[Data excerpts Boundary: Start]

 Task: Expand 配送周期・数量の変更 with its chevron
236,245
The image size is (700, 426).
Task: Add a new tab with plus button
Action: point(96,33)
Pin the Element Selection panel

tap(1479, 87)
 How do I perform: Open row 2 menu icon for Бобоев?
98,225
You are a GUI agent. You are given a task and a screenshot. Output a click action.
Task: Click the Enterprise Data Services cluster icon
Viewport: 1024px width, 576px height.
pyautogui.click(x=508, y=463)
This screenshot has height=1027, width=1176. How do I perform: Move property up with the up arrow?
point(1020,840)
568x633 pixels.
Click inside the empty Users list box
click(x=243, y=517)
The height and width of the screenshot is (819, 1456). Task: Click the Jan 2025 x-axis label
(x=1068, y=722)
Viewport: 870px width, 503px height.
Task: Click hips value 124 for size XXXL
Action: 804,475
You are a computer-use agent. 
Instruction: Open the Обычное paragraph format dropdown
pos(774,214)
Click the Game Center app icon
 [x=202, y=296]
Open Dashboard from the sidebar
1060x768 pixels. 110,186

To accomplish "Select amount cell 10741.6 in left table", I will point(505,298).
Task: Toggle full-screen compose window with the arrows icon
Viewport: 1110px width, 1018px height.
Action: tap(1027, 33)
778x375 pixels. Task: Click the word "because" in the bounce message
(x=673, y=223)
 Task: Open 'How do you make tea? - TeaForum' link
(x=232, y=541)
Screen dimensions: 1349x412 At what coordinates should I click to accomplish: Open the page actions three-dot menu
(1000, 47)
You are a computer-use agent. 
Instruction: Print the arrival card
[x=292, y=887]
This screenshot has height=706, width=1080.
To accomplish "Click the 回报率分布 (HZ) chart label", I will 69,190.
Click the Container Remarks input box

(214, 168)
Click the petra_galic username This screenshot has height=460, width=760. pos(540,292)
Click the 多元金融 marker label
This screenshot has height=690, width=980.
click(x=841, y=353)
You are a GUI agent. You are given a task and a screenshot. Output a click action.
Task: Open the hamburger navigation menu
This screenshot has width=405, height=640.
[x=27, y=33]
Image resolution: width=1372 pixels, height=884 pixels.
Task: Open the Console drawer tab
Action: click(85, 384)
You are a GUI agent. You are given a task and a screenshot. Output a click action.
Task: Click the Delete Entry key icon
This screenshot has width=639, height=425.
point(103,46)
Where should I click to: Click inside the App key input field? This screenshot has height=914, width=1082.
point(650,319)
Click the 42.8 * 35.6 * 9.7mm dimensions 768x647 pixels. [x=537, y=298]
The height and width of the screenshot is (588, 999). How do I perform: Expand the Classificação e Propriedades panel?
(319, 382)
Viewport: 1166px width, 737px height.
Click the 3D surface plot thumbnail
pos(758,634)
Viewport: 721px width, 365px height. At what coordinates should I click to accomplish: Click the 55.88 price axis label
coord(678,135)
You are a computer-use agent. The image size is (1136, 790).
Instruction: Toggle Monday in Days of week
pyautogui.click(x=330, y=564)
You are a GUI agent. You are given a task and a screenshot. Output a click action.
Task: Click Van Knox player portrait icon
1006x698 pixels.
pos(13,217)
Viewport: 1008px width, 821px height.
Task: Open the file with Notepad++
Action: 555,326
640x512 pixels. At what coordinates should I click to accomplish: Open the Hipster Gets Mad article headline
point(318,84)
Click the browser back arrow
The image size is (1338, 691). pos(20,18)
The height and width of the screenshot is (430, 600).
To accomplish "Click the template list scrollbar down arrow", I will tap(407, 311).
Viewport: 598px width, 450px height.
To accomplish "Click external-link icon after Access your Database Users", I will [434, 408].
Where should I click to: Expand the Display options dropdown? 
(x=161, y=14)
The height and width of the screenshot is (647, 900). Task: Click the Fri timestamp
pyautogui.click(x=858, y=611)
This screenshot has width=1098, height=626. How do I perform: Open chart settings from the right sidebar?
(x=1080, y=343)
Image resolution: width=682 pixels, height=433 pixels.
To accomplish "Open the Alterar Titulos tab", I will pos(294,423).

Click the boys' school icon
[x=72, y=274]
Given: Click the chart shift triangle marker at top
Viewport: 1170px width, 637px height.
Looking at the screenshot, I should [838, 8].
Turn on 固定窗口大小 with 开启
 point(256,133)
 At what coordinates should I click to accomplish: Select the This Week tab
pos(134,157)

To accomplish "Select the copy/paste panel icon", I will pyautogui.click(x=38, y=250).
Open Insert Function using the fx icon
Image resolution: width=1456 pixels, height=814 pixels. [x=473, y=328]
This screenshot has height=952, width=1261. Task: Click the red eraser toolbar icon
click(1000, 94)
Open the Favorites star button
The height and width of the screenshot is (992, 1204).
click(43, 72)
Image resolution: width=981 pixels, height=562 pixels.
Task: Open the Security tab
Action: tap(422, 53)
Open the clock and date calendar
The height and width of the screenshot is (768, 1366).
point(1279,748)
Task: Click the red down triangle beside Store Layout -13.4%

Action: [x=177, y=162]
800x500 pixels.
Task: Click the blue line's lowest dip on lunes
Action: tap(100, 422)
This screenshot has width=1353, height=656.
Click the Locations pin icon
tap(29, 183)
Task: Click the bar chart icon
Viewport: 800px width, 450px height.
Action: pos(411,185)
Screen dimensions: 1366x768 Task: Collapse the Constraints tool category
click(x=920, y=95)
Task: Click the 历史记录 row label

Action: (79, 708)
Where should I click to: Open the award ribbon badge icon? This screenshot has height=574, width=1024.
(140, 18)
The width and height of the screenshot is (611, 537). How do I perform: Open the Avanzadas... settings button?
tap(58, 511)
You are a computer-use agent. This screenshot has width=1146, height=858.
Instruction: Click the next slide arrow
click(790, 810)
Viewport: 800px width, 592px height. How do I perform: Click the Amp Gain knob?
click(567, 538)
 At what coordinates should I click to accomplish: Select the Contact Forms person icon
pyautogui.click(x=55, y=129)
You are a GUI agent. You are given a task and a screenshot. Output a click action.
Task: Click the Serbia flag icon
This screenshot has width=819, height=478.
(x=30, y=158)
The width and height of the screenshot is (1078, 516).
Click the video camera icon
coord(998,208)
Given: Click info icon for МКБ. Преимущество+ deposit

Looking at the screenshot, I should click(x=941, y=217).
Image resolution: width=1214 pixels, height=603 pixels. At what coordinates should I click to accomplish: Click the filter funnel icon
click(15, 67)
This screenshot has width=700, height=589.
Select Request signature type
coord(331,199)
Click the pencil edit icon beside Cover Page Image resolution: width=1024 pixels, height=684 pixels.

[Data excerpts Boundary: End]

Work item: The expected output is the complete data, repeated exactly.

Exercise solution:
 Task: Expand 配送周期・数量の変更 with its chevron
236,245
The image size is (700, 426).
Task: Add a new tab with plus button
Action: point(96,33)
Pin the Element Selection panel

tap(1479, 87)
 How do I perform: Open row 2 menu icon for Бобоев?
98,225
You are a GUI agent. You are given a task and a screenshot. Output a click action.
Task: Click the Enterprise Data Services cluster icon
Viewport: 1024px width, 576px height.
pyautogui.click(x=508, y=463)
This screenshot has height=1027, width=1176. How do I perform: Move property up with the up arrow?
point(1020,840)
568x633 pixels.
Click inside the empty Users list box
click(x=243, y=517)
The height and width of the screenshot is (819, 1456). Task: Click the Jan 2025 x-axis label
(x=1068, y=722)
Viewport: 870px width, 503px height.
Task: Click hips value 124 for size XXXL
Action: 804,475
You are a computer-use agent. 
Instruction: Open the Обычное paragraph format dropdown
pos(774,214)
Click the Game Center app icon
 [x=202, y=296]
Open Dashboard from the sidebar
1060x768 pixels. 110,186

To accomplish "Select amount cell 10741.6 in left table", I will point(505,298).
Task: Toggle full-screen compose window with the arrows icon
Viewport: 1110px width, 1018px height.
Action: tap(1027, 33)
778x375 pixels. Task: Click the word "because" in the bounce message
(x=673, y=223)
 Task: Open 'How do you make tea? - TeaForum' link
(x=232, y=541)
Screen dimensions: 1349x412 At what coordinates should I click to accomplish: Open the page actions three-dot menu
(1000, 47)
You are a computer-use agent. 
Instruction: Print the arrival card
[x=292, y=887]
This screenshot has height=706, width=1080.
To accomplish "Click the 回报率分布 (HZ) chart label", I will 69,190.
Click the Container Remarks input box

(214, 168)
Click the petra_galic username This screenshot has height=460, width=760. pos(540,292)
Click the 多元金融 marker label
This screenshot has height=690, width=980.
click(x=841, y=353)
You are a GUI agent. You are given a task and a screenshot. Output a click action.
Task: Open the hamburger navigation menu
This screenshot has width=405, height=640.
[x=27, y=33]
Image resolution: width=1372 pixels, height=884 pixels.
Task: Open the Console drawer tab
Action: click(85, 384)
You are a GUI agent. You are given a task and a screenshot. Output a click action.
Task: Click the Delete Entry key icon
This screenshot has width=639, height=425.
point(103,46)
Where should I click to: Click inside the App key input field? This screenshot has height=914, width=1082.
point(650,319)
Click the 42.8 * 35.6 * 9.7mm dimensions 768x647 pixels. [x=537, y=298]
The height and width of the screenshot is (588, 999). How do I perform: Expand the Classificação e Propriedades panel?
(319, 382)
Viewport: 1166px width, 737px height.
Click the 3D surface plot thumbnail
pos(758,634)
Viewport: 721px width, 365px height. At what coordinates should I click to accomplish: Click the 55.88 price axis label
coord(678,135)
You are a computer-use agent. The image size is (1136, 790).
Instruction: Toggle Monday in Days of week
pyautogui.click(x=330, y=564)
You are a GUI agent. You are given a task and a screenshot. Output a click action.
Task: Click Van Knox player portrait icon
1006x698 pixels.
pos(13,217)
Viewport: 1008px width, 821px height.
Task: Open the file with Notepad++
Action: 555,326
640x512 pixels. At what coordinates should I click to accomplish: Open the Hipster Gets Mad article headline
point(318,84)
Click the browser back arrow
The image size is (1338, 691). pos(20,18)
The height and width of the screenshot is (430, 600).
To accomplish "Click the template list scrollbar down arrow", I will tap(407, 311).
Viewport: 598px width, 450px height.
To accomplish "Click external-link icon after Access your Database Users", I will [434, 408].
Where should I click to: Expand the Display options dropdown? 
(x=161, y=14)
The height and width of the screenshot is (647, 900). Task: Click the Fri timestamp
pyautogui.click(x=858, y=611)
This screenshot has width=1098, height=626. How do I perform: Open chart settings from the right sidebar?
(x=1080, y=343)
Image resolution: width=682 pixels, height=433 pixels.
To accomplish "Open the Alterar Titulos tab", I will pos(294,423).

Click the boys' school icon
[x=72, y=274]
Given: Click the chart shift triangle marker at top
Viewport: 1170px width, 637px height.
Looking at the screenshot, I should [838, 8].
Turn on 固定窗口大小 with 开启
 point(256,133)
 At what coordinates should I click to accomplish: Select the This Week tab
pos(134,157)

To accomplish "Select the copy/paste panel icon", I will pyautogui.click(x=38, y=250).
Open Insert Function using the fx icon
Image resolution: width=1456 pixels, height=814 pixels. [x=473, y=328]
This screenshot has height=952, width=1261. Task: Click the red eraser toolbar icon
click(1000, 94)
Open the Favorites star button
The height and width of the screenshot is (992, 1204).
click(43, 72)
Image resolution: width=981 pixels, height=562 pixels.
Task: Open the Security tab
Action: tap(422, 53)
Open the clock and date calendar
The height and width of the screenshot is (768, 1366).
point(1279,748)
Task: Click the red down triangle beside Store Layout -13.4%

Action: [x=177, y=162]
800x500 pixels.
Task: Click the blue line's lowest dip on lunes
Action: tap(100, 422)
This screenshot has width=1353, height=656.
Click the Locations pin icon
tap(29, 183)
Task: Click the bar chart icon
Viewport: 800px width, 450px height.
Action: pos(411,185)
Screen dimensions: 1366x768 Task: Collapse the Constraints tool category
click(x=920, y=95)
Task: Click the 历史记录 row label

Action: (79, 708)
Where should I click to: Open the award ribbon badge icon? This screenshot has height=574, width=1024.
(140, 18)
The width and height of the screenshot is (611, 537). How do I perform: Open the Avanzadas... settings button?
tap(58, 511)
You are a computer-use agent. This screenshot has width=1146, height=858.
Instruction: Click the next slide arrow
click(790, 810)
Viewport: 800px width, 592px height. How do I perform: Click the Amp Gain knob?
click(567, 538)
 At what coordinates should I click to accomplish: Select the Contact Forms person icon
pyautogui.click(x=55, y=129)
You are a GUI agent. You are given a task and a screenshot. Output a click action.
Task: Click the Serbia flag icon
This screenshot has width=819, height=478.
(x=30, y=158)
The width and height of the screenshot is (1078, 516).
Click the video camera icon
coord(998,208)
Given: Click info icon for МКБ. Преимущество+ deposit

Looking at the screenshot, I should click(x=941, y=217).
Image resolution: width=1214 pixels, height=603 pixels. At what coordinates should I click to accomplish: Click the filter funnel icon
click(15, 67)
This screenshot has width=700, height=589.
Select Request signature type
coord(331,199)
Click the pencil edit icon beside Cover Page Image resolution: width=1024 pixels, height=684 pixels.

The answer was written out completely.